## TASK TO CARRY OUT
Copy out the records below, word for word, from first to last.
#### SUPPLIED DATA ####
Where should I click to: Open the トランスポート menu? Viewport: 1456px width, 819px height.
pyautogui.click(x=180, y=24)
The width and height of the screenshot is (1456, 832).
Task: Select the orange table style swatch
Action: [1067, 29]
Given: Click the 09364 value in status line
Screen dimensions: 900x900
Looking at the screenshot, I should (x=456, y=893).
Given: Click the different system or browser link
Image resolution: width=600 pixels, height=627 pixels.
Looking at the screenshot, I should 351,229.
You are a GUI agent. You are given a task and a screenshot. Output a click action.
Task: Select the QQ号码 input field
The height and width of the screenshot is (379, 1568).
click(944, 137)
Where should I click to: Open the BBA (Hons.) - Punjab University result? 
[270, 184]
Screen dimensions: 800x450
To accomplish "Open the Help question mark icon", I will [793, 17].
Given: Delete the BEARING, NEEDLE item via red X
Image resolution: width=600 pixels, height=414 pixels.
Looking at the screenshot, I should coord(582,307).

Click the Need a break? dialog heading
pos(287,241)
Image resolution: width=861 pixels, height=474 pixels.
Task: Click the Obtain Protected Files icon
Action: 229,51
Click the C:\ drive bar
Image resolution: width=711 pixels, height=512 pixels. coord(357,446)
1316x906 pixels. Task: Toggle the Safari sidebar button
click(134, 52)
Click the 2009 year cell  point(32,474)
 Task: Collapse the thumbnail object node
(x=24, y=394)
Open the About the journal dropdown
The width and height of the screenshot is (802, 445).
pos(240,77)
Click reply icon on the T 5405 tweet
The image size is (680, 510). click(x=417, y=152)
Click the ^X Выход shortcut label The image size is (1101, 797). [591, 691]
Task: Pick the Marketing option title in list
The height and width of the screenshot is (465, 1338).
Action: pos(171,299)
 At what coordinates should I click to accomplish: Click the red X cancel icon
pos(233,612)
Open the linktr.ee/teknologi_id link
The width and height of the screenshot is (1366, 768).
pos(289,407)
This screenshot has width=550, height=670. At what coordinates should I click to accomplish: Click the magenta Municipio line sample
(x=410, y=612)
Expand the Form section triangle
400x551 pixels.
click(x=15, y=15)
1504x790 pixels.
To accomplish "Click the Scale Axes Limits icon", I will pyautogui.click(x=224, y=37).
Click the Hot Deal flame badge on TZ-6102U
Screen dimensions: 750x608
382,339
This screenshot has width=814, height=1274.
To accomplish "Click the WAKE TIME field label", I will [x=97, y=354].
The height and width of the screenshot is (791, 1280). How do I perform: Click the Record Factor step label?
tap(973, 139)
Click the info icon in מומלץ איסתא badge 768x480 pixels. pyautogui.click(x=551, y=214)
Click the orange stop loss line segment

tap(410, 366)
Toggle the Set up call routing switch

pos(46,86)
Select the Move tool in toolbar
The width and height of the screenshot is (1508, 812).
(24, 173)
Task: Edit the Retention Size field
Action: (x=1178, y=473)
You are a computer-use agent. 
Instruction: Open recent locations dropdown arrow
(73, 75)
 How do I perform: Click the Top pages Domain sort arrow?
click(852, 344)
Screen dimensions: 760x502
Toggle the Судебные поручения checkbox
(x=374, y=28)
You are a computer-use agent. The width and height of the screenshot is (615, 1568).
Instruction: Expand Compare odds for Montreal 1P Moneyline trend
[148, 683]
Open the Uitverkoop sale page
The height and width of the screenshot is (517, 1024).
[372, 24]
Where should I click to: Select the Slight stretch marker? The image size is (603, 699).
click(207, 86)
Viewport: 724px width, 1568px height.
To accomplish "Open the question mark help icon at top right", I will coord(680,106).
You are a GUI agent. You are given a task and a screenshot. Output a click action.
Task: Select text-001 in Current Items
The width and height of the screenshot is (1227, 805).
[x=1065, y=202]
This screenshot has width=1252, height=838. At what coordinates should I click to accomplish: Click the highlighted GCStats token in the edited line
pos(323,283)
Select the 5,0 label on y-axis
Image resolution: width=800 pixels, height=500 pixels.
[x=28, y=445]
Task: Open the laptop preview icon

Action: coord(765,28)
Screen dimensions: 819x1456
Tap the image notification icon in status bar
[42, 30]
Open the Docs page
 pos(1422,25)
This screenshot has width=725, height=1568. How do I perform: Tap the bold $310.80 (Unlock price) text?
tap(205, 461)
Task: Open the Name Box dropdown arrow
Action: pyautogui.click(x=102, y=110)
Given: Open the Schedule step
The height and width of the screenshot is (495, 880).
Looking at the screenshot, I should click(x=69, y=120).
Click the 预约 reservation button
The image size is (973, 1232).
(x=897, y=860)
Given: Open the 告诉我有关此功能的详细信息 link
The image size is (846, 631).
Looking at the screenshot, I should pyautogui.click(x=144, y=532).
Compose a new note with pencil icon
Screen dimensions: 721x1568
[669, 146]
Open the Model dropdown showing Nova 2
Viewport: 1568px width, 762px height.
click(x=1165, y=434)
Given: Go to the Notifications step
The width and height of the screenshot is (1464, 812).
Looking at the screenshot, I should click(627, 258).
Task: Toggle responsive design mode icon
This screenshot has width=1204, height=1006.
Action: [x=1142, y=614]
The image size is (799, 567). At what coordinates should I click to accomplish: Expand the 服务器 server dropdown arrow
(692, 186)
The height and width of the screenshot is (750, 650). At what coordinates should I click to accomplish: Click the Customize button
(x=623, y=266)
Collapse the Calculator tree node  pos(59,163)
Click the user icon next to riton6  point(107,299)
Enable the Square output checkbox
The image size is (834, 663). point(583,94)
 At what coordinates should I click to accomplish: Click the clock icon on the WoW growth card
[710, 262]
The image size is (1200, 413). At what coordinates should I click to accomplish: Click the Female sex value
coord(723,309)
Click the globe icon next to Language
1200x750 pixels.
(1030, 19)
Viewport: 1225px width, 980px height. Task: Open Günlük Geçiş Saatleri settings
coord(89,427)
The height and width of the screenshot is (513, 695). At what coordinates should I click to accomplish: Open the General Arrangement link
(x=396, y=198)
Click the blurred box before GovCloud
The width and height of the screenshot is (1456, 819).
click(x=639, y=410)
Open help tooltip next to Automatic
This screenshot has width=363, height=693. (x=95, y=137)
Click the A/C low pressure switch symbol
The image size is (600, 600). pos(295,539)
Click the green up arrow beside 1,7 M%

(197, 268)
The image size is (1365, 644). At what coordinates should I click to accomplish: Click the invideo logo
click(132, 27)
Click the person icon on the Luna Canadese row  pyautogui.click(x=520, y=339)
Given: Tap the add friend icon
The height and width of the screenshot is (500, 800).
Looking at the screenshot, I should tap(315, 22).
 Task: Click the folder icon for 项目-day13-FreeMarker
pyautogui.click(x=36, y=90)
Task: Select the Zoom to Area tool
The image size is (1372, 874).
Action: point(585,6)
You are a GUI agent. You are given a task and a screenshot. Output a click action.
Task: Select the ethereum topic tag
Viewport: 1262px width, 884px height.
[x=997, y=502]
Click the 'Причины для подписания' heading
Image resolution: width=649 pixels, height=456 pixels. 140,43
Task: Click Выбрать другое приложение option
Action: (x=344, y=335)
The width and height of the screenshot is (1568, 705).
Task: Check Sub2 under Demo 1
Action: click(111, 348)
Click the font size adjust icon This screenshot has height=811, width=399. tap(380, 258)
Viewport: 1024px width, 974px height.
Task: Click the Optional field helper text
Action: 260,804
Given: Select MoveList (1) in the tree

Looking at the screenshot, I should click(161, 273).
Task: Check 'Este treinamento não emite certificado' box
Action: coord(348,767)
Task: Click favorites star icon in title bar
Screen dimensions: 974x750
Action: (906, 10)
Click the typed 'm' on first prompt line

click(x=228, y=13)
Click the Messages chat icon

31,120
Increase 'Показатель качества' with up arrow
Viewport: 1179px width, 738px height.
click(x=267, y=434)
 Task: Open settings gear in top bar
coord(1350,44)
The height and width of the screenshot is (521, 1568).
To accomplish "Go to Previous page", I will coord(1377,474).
####
## CORRECT RESULT
Where should I click to: Open the トランスポート menu? Viewport: 1456px width, 819px height.
pyautogui.click(x=180, y=24)
The width and height of the screenshot is (1456, 832).
Task: Select the orange table style swatch
Action: [1067, 29]
Given: Click the 09364 value in status line
Screen dimensions: 900x900
Looking at the screenshot, I should (x=456, y=893).
Given: Click the different system or browser link
Image resolution: width=600 pixels, height=627 pixels.
Looking at the screenshot, I should 351,229.
You are a GUI agent. You are given a task and a screenshot. Output a click action.
Task: Select the QQ号码 input field
The height and width of the screenshot is (379, 1568).
click(944, 137)
Where should I click to: Open the BBA (Hons.) - Punjab University result? 
[270, 184]
Screen dimensions: 800x450
To accomplish "Open the Help question mark icon", I will [793, 17].
Given: Delete the BEARING, NEEDLE item via red X
Image resolution: width=600 pixels, height=414 pixels.
Looking at the screenshot, I should coord(582,307).

Click the Need a break? dialog heading
pos(287,241)
Image resolution: width=861 pixels, height=474 pixels.
Task: Click the Obtain Protected Files icon
Action: 229,51
Click the C:\ drive bar
Image resolution: width=711 pixels, height=512 pixels. coord(357,446)
1316x906 pixels. Task: Toggle the Safari sidebar button
click(134, 52)
Click the 2009 year cell  point(32,474)
 Task: Collapse the thumbnail object node
(x=24, y=394)
Open the About the journal dropdown
The width and height of the screenshot is (802, 445).
pos(240,77)
Click reply icon on the T 5405 tweet
The image size is (680, 510). click(x=417, y=152)
Click the ^X Выход shortcut label The image size is (1101, 797). [591, 691]
Task: Pick the Marketing option title in list
The height and width of the screenshot is (465, 1338).
Action: pos(171,299)
 At what coordinates should I click to accomplish: Click the red X cancel icon
pos(233,612)
Open the linktr.ee/teknologi_id link
The width and height of the screenshot is (1366, 768).
pos(289,407)
This screenshot has width=550, height=670. At what coordinates should I click to accomplish: Click the magenta Municipio line sample
(x=410, y=612)
Expand the Form section triangle
400x551 pixels.
click(x=15, y=15)
1504x790 pixels.
To accomplish "Click the Scale Axes Limits icon", I will pyautogui.click(x=224, y=37).
Click the Hot Deal flame badge on TZ-6102U
Screen dimensions: 750x608
382,339
This screenshot has width=814, height=1274.
To accomplish "Click the WAKE TIME field label", I will [x=97, y=354].
The height and width of the screenshot is (791, 1280). How do I perform: Click the Record Factor step label?
tap(973, 139)
Click the info icon in מומלץ איסתא badge 768x480 pixels. pyautogui.click(x=551, y=214)
Click the orange stop loss line segment

tap(410, 366)
Toggle the Set up call routing switch

pos(46,86)
Select the Move tool in toolbar
The width and height of the screenshot is (1508, 812).
(24, 173)
Task: Edit the Retention Size field
Action: (x=1178, y=473)
You are a computer-use agent. 
Instruction: Open recent locations dropdown arrow
(73, 75)
 How do I perform: Click the Top pages Domain sort arrow?
click(852, 344)
Screen dimensions: 760x502
Toggle the Судебные поручения checkbox
(x=374, y=28)
You are a computer-use agent. The width and height of the screenshot is (615, 1568).
Instruction: Expand Compare odds for Montreal 1P Moneyline trend
[148, 683]
Open the Uitverkoop sale page
The height and width of the screenshot is (517, 1024).
[372, 24]
Where should I click to: Select the Slight stretch marker? The image size is (603, 699).
click(207, 86)
Viewport: 724px width, 1568px height.
To accomplish "Open the question mark help icon at top right", I will coord(680,106).
You are a GUI agent. You are given a task and a screenshot. Output a click action.
Task: Select text-001 in Current Items
The width and height of the screenshot is (1227, 805).
[x=1065, y=202]
This screenshot has width=1252, height=838. At what coordinates should I click to accomplish: Click the highlighted GCStats token in the edited line
pos(323,283)
Select the 5,0 label on y-axis
Image resolution: width=800 pixels, height=500 pixels.
[x=28, y=445]
Task: Open the laptop preview icon

Action: coord(765,28)
Screen dimensions: 819x1456
Tap the image notification icon in status bar
[42, 30]
Open the Docs page
 pos(1422,25)
This screenshot has width=725, height=1568. How do I perform: Tap the bold $310.80 (Unlock price) text?
tap(205, 461)
Task: Open the Name Box dropdown arrow
Action: pyautogui.click(x=102, y=110)
Given: Open the Schedule step
The height and width of the screenshot is (495, 880).
Looking at the screenshot, I should click(x=69, y=120).
Click the 预约 reservation button
The image size is (973, 1232).
(x=897, y=860)
Given: Open the 告诉我有关此功能的详细信息 link
The image size is (846, 631).
Looking at the screenshot, I should pyautogui.click(x=144, y=532).
Compose a new note with pencil icon
Screen dimensions: 721x1568
[669, 146]
Open the Model dropdown showing Nova 2
Viewport: 1568px width, 762px height.
click(x=1165, y=434)
Given: Go to the Notifications step
The width and height of the screenshot is (1464, 812).
Looking at the screenshot, I should click(627, 258).
Task: Toggle responsive design mode icon
This screenshot has width=1204, height=1006.
Action: [x=1142, y=614]
The image size is (799, 567). At what coordinates should I click to accomplish: Expand the 服务器 server dropdown arrow
(692, 186)
The height and width of the screenshot is (750, 650). At what coordinates should I click to accomplish: Click the Customize button
(x=623, y=266)
Collapse the Calculator tree node  pos(59,163)
Click the user icon next to riton6  point(107,299)
Enable the Square output checkbox
The image size is (834, 663). point(583,94)
 At what coordinates should I click to accomplish: Click the clock icon on the WoW growth card
[710, 262]
The image size is (1200, 413). At what coordinates should I click to accomplish: Click the Female sex value
coord(723,309)
Click the globe icon next to Language
1200x750 pixels.
(1030, 19)
Viewport: 1225px width, 980px height. Task: Open Günlük Geçiş Saatleri settings
coord(89,427)
The height and width of the screenshot is (513, 695). At what coordinates should I click to accomplish: Open the General Arrangement link
(x=396, y=198)
Click the blurred box before GovCloud
The width and height of the screenshot is (1456, 819).
click(x=639, y=410)
Open help tooltip next to Automatic
This screenshot has width=363, height=693. (x=95, y=137)
Click the A/C low pressure switch symbol
The image size is (600, 600). pos(295,539)
Click the green up arrow beside 1,7 M%

(197, 268)
The image size is (1365, 644). At what coordinates should I click to accomplish: Click the invideo logo
click(132, 27)
Click the person icon on the Luna Canadese row  pyautogui.click(x=520, y=339)
Given: Tap the add friend icon
The height and width of the screenshot is (500, 800).
Looking at the screenshot, I should tap(315, 22).
 Task: Click the folder icon for 项目-day13-FreeMarker
pyautogui.click(x=36, y=90)
Task: Select the Zoom to Area tool
The image size is (1372, 874).
Action: point(585,6)
You are a GUI agent. You are given a task and a screenshot. Output a click action.
Task: Select the ethereum topic tag
Viewport: 1262px width, 884px height.
[x=997, y=502]
Click the 'Причины для подписания' heading
Image resolution: width=649 pixels, height=456 pixels. 140,43
Task: Click Выбрать другое приложение option
Action: (x=344, y=335)
The width and height of the screenshot is (1568, 705).
Task: Check Sub2 under Demo 1
Action: click(111, 348)
Click the font size adjust icon This screenshot has height=811, width=399. tap(380, 258)
Viewport: 1024px width, 974px height.
Task: Click the Optional field helper text
Action: 260,804
Given: Select MoveList (1) in the tree

Looking at the screenshot, I should click(161, 273).
Task: Check 'Este treinamento não emite certificado' box
Action: coord(348,767)
Task: Click favorites star icon in title bar
Screen dimensions: 974x750
Action: (906, 10)
Click the typed 'm' on first prompt line

click(x=228, y=13)
Click the Messages chat icon

31,120
Increase 'Показатель качества' with up arrow
Viewport: 1179px width, 738px height.
click(x=267, y=434)
 Task: Open settings gear in top bar
coord(1350,44)
The height and width of the screenshot is (521, 1568).
To accomplish "Go to Previous page", I will coord(1377,474).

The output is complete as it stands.